From the logs it seems that Fleet Server is not coming back up after the reboot.
Do you see any Fleet Server logs? You can gather the diagnostics bundle with the elastic-agent diagnostics collect command.

I tried to reproduce the issue with fleet server on a different server than elastic stack. It makes the issue on reboot only if both servers shut down in the same time, if one is down or the other one but not both, it works without any issue.
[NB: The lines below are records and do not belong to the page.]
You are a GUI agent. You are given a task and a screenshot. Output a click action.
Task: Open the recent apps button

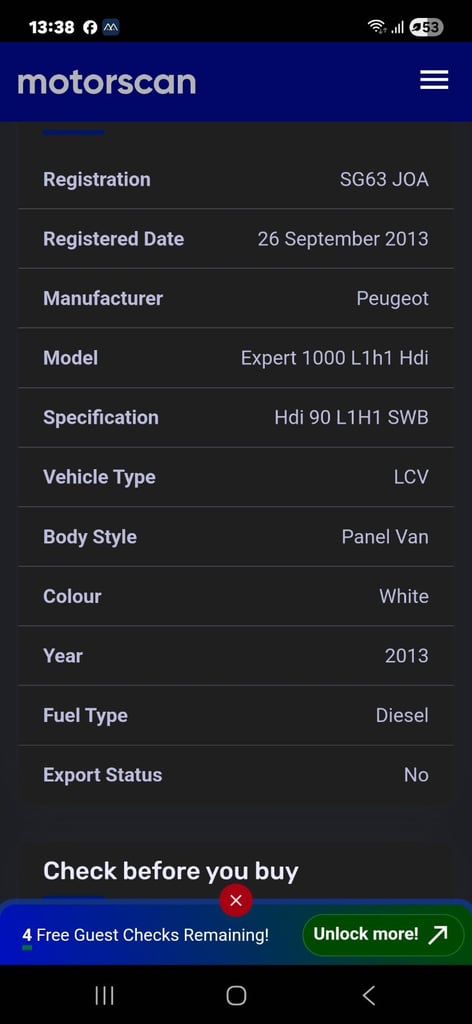104,995
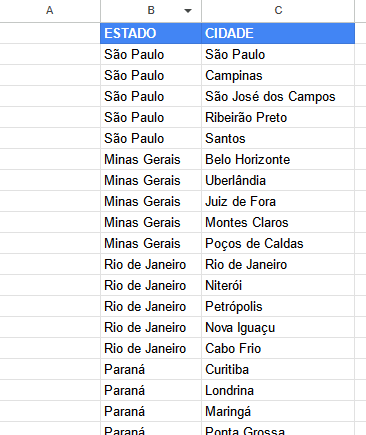Click the Belo Horizonte cell
This screenshot has height=435, width=366.
278,159

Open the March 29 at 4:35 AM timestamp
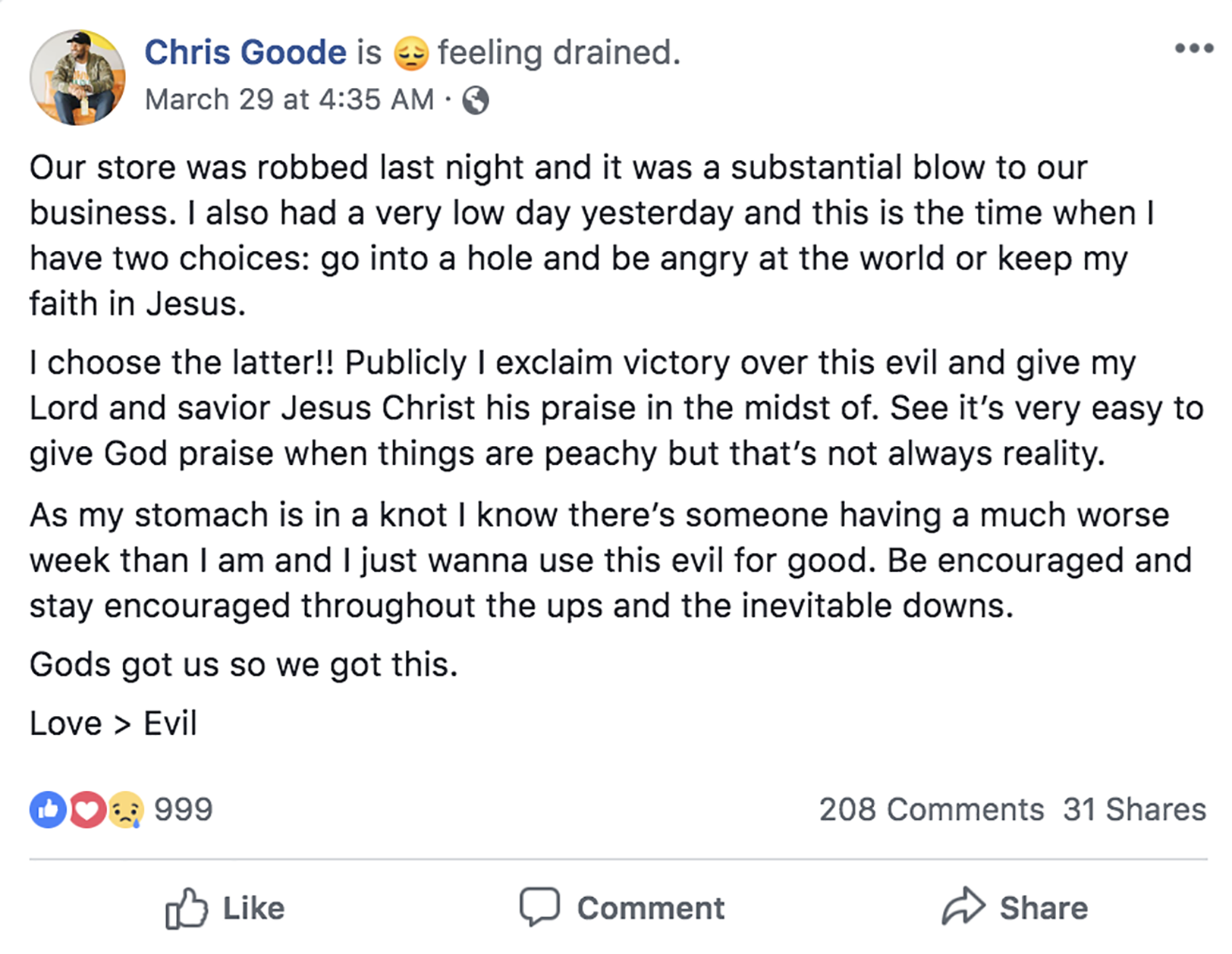coord(289,99)
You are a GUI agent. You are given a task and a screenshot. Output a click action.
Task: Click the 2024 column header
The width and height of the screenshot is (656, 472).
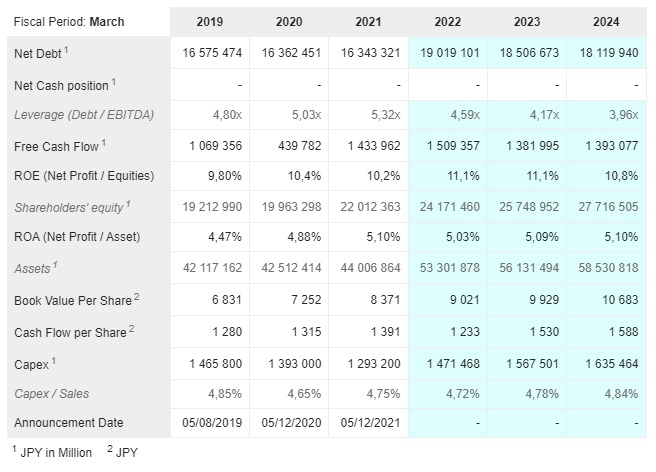point(607,22)
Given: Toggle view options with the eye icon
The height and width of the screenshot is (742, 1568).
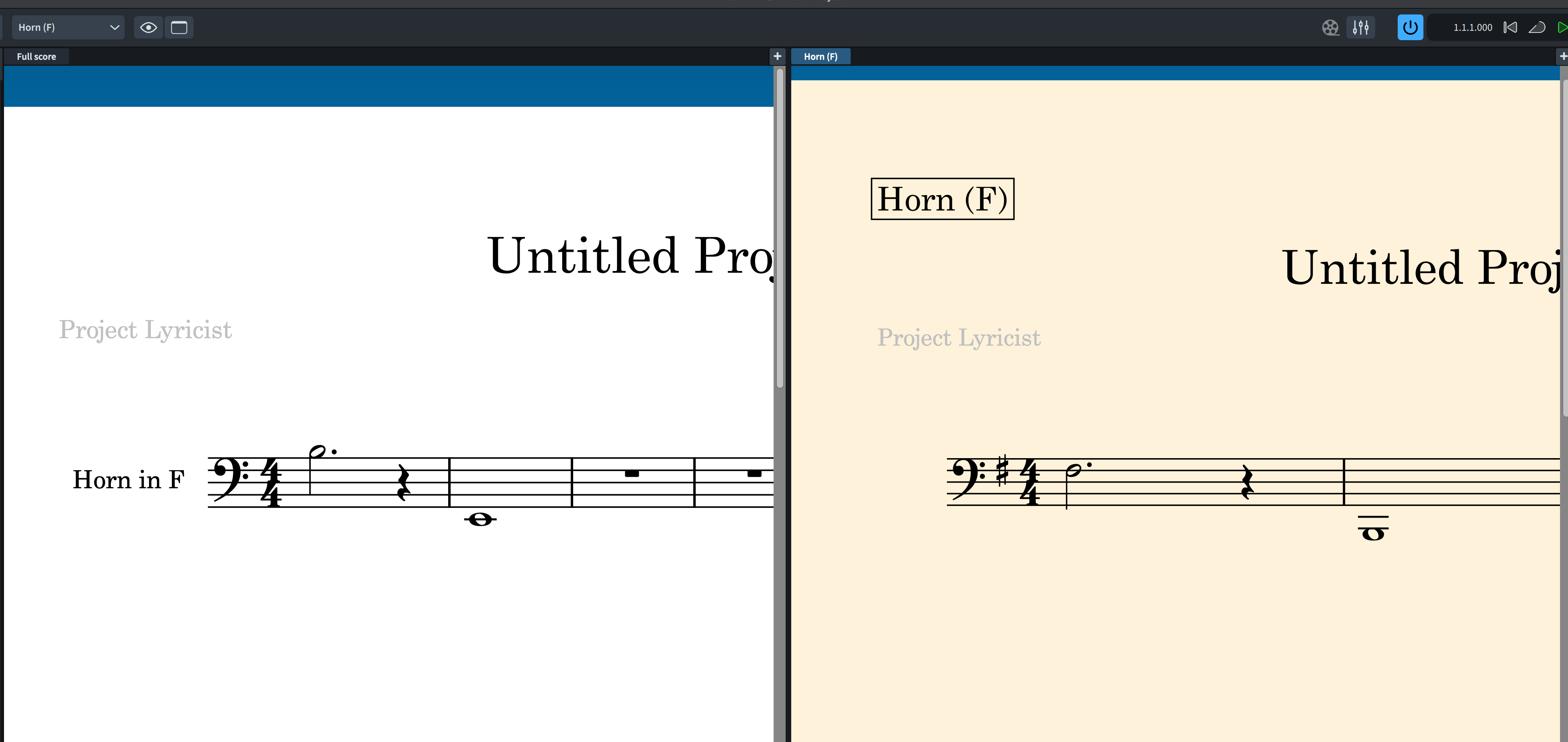Looking at the screenshot, I should point(148,27).

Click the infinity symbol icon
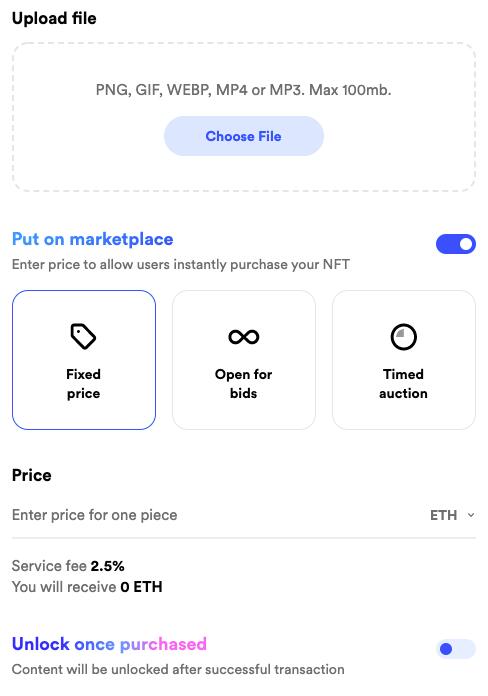click(x=243, y=337)
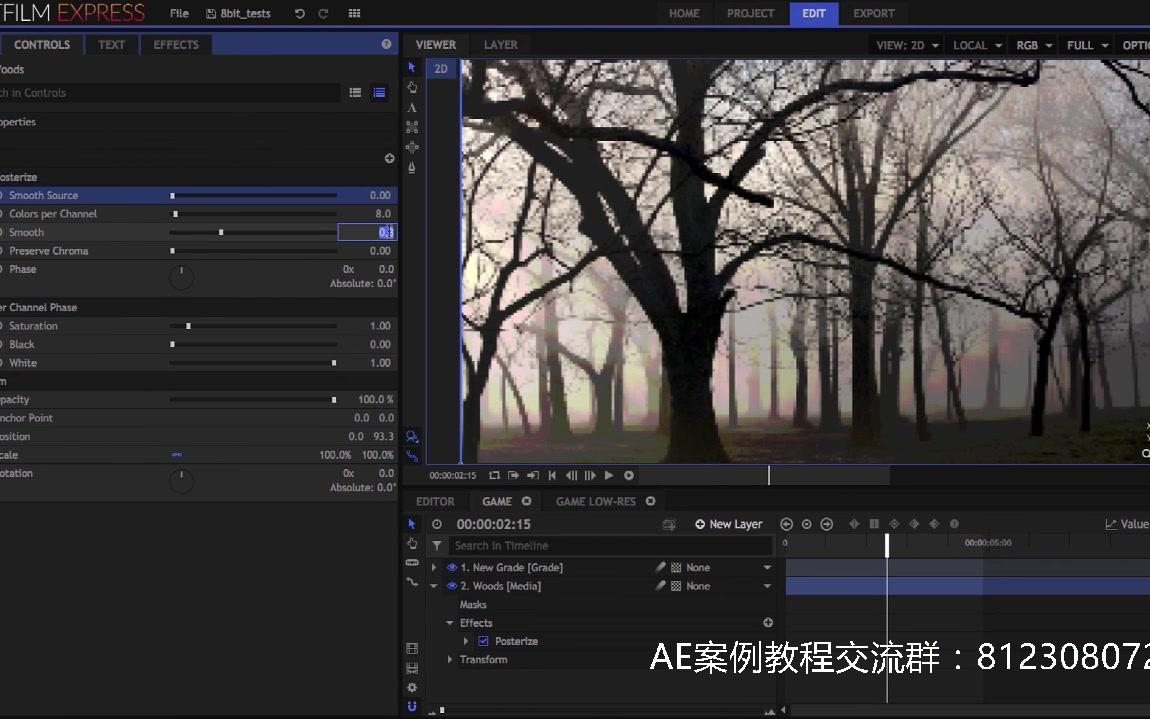Activate the Hand pan tool

coord(411,87)
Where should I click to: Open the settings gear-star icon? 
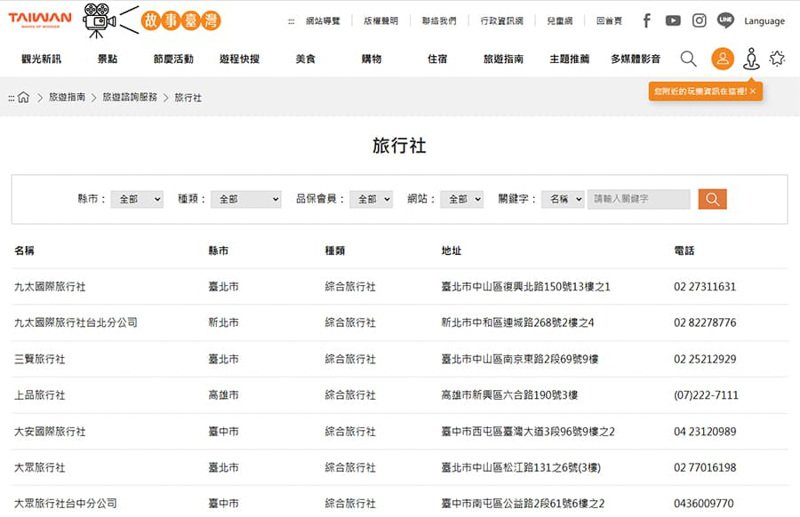click(777, 59)
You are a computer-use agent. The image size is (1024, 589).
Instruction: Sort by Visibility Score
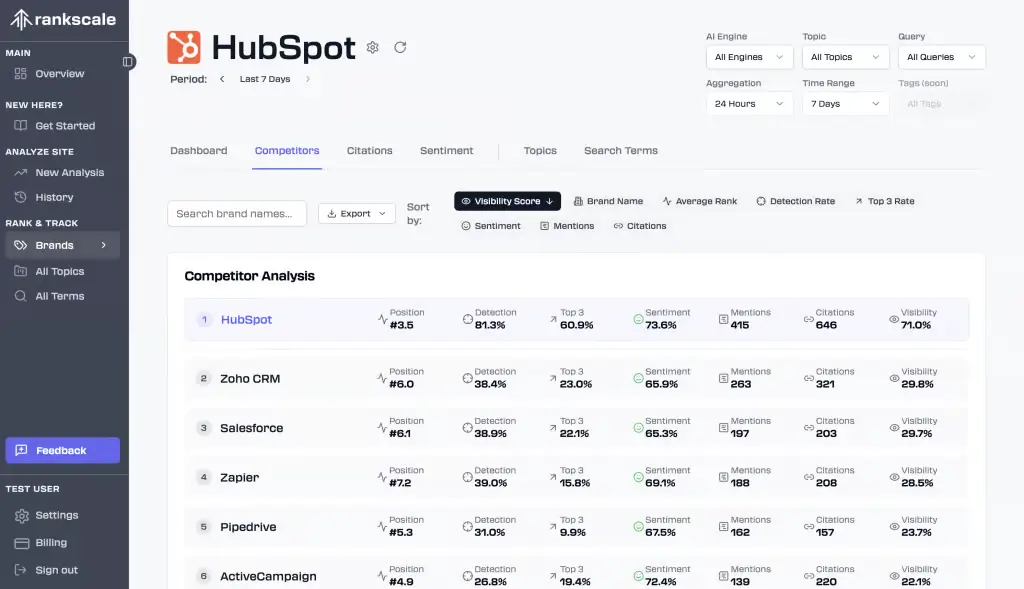[x=507, y=201]
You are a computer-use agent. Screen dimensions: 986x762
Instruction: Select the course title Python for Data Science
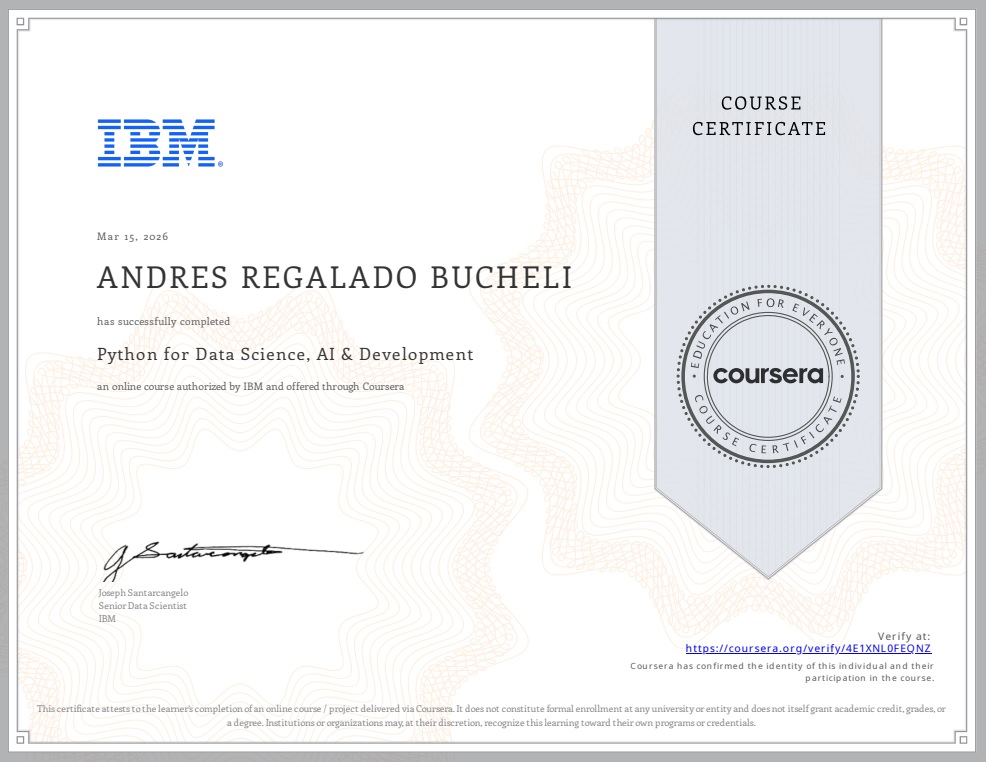(x=285, y=353)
Logs of the server with the command

root@SRV-Grafana:~# elastic-agent diagnostics collect
[WARNING] Could not redact state.yaml due to unmarshalling error: yaml: invalid map key: map[interface {}]interface {}{"unitid":"beat/metrics-monitoring", "unittype":1}
Created diagnostics archive "elastic-agent-diagnostics-2023-02-15T12-36-50Z-00.zip"
***** WARNING *****
Created archive may contain plain text credentials.
Ensure that files in archive are redacted before sharing.
*******************
root@SRV-Grafana:~# 

I don't know how I can share the zip file

You can look at the logs yourself in the zip if you see any Fleet Server specific errors.
This forum is not really suitable for sharing your diagnostic info, you could upload it to Dropbox and share the link after sanitizing credentials.

This topic was automatically closed 28 days after the last reply. New replies are no longer allowed.